Mr. Finfer: It puts us back in the queue.

Mr. Freeman: Another 30 days, so 60 days just for an LE.

Mr. Piontek: Anything else?

Ms. Balsam: Securitization, a uniform process.

Mr. Finfer: I think from a broker’s perspective, there seems to be a disconnect between the date that you provide a full and complete file and the date that you actually receive a price. As a broker, I spend more time on the phone calling up providers saying, “At least call me back.” I don’t understand it.

Mr. Freeman: It’s the mechanics of the funding of the business, which is why providers need their own funds. Most providers really don’t have their own funds, so they have to depend on somebody else to agree to a price. That is one of the problems.

Mr. Haynie: Well, the funding is kind of lumpy. I mean, it’s there sometimes, and it’s not there at other times.

Ms. Balsam: It’s piecemeal.

Mr. Haynie: Right. That might be difficult to take advantage of.

Mr. Finfer: The problem is an agent will call you a hundred times, “I need a price, I need a price, I need a price.” When you finally give them the final price, it’s like, “I’m on a vacation in Europe.” Nobody can sign anything. They don’t know how to make a decision.
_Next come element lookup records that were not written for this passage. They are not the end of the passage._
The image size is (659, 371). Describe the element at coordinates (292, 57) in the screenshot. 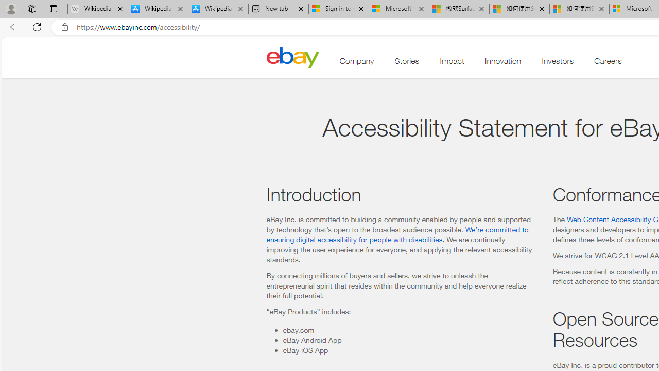

I see `'Home'` at that location.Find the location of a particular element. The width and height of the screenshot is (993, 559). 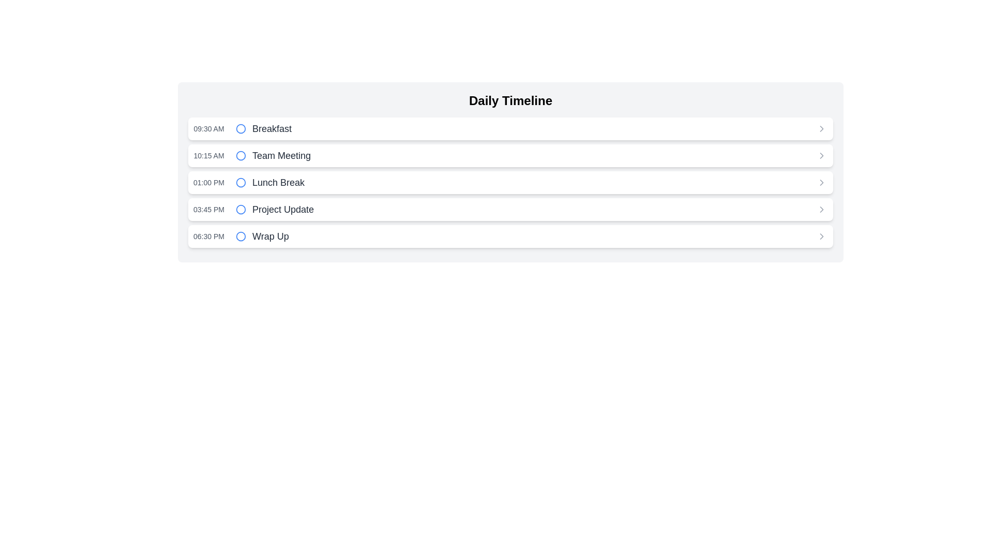

the status icon representing the 'Lunch Break' event, located to the left of the text 'Lunch Break' in the timeline is located at coordinates (240, 182). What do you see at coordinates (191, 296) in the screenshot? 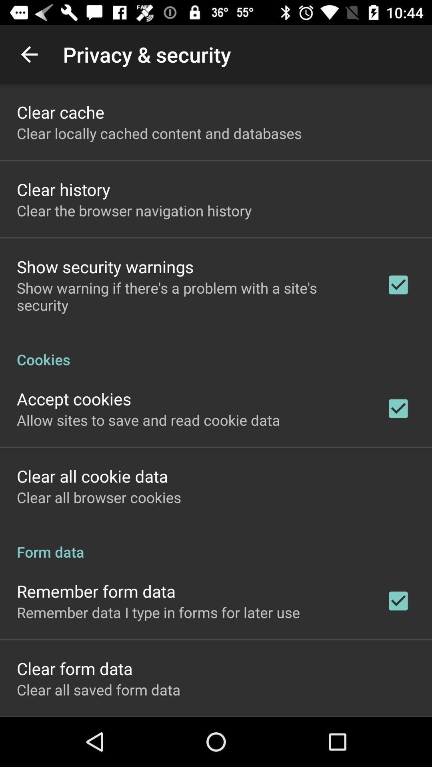
I see `the show warning if` at bounding box center [191, 296].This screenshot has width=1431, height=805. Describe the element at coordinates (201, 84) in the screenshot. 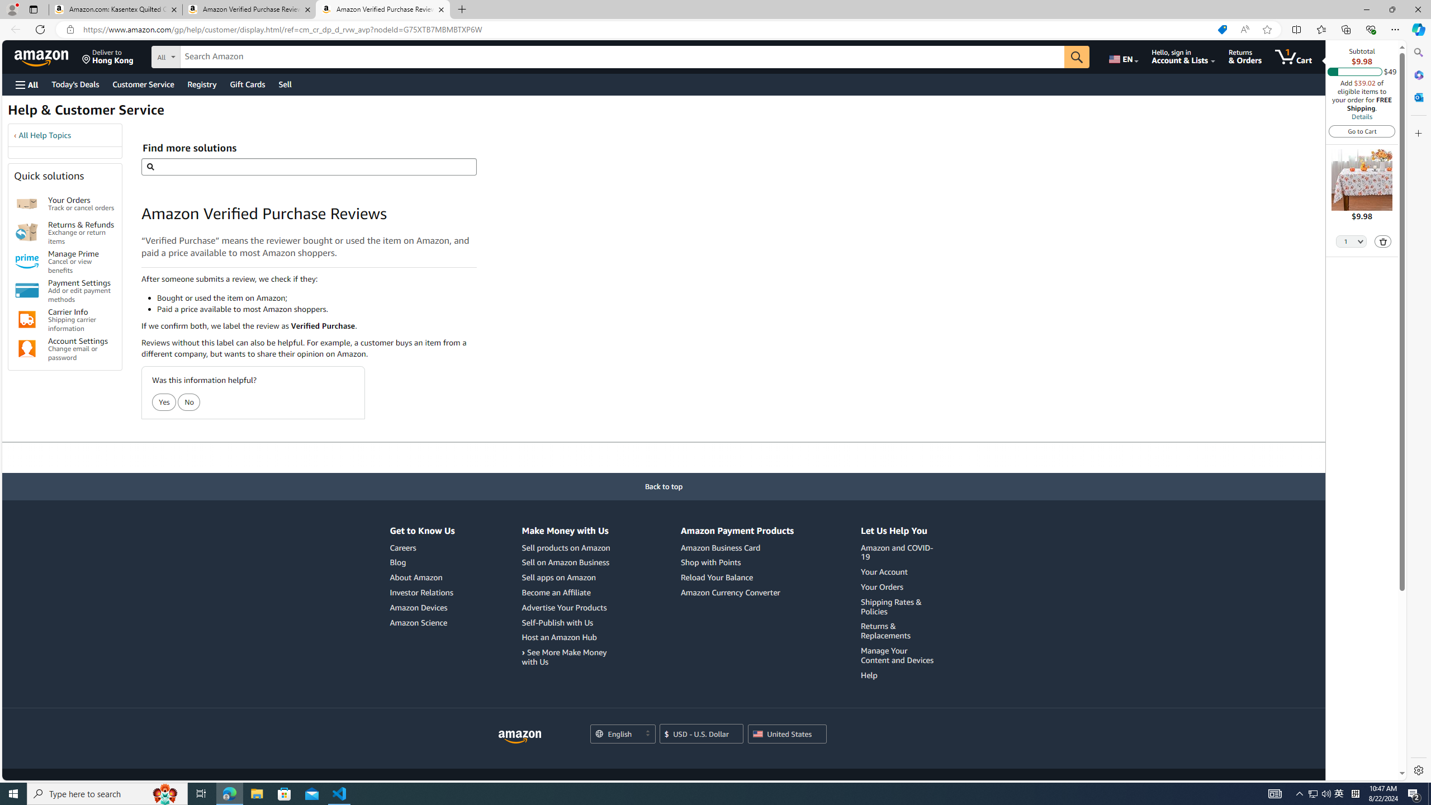

I see `'Registry'` at that location.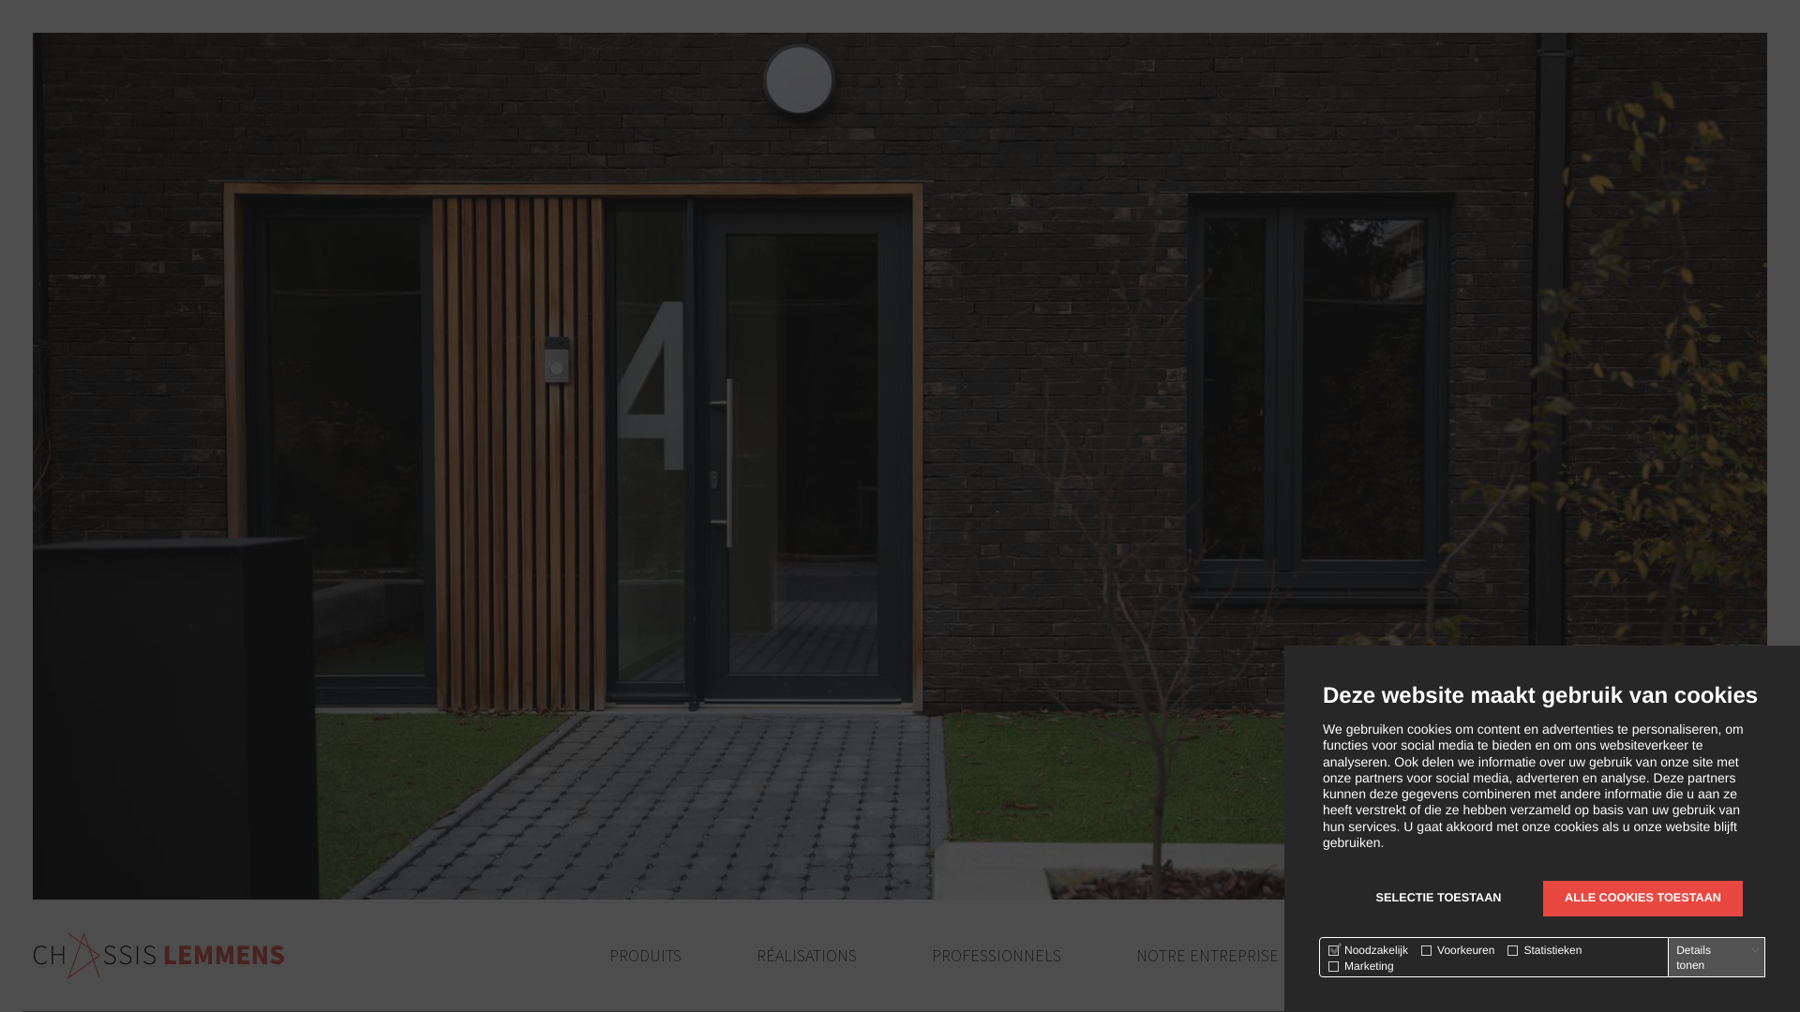  Describe the element at coordinates (1437, 898) in the screenshot. I see `'SELECTIE TOESTAAN'` at that location.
That is also very frustrating, very frustrating for us because now we are in the middle of managing the provider’s expectation, and before we were providing the insurance agent the insured’s expectation and we have to flip to the other side.

Now we’ve got to explain to them that we are not trying to BS them. We’re not giving it to somebody else. We just really can’t get this guy to make a decision, and all of a sudden he has brought his daughter into the picture.

Mr. Freeman: The problem then is when you’ve got money and you’re ready to spend, you’ve got to spend it. Basically, if they wait too long, the offer disappears.

Ms. Balsam: The offer is gone, yes.

Mr. Haynie: One of the things I would probably say that I would change is when a deal actually goes to paper, an offer, a formal offer, and then that offer goes away, which happens a lot. Really, they kind of pass that down to you and give no real explanation as to why. I’m sure it is a valid reason.

We are seeing a lot of that. I would like to see less of that. In other words, you make a firm commitment, you make the offer. There is really no recourse for you as the broker or for your client to really come back at them. They just pull the offer. Believe me, I’ve been the beneficiary and been the victim.

Mr. Piontek: Well, I think we have come to the end of the time. I have to say I have really enjoyed this conversation. It has been very stimulating and I think it will really give people, when they read the supplement, an absolutely terrific idea of where the business is now. I thank you all for your contribution.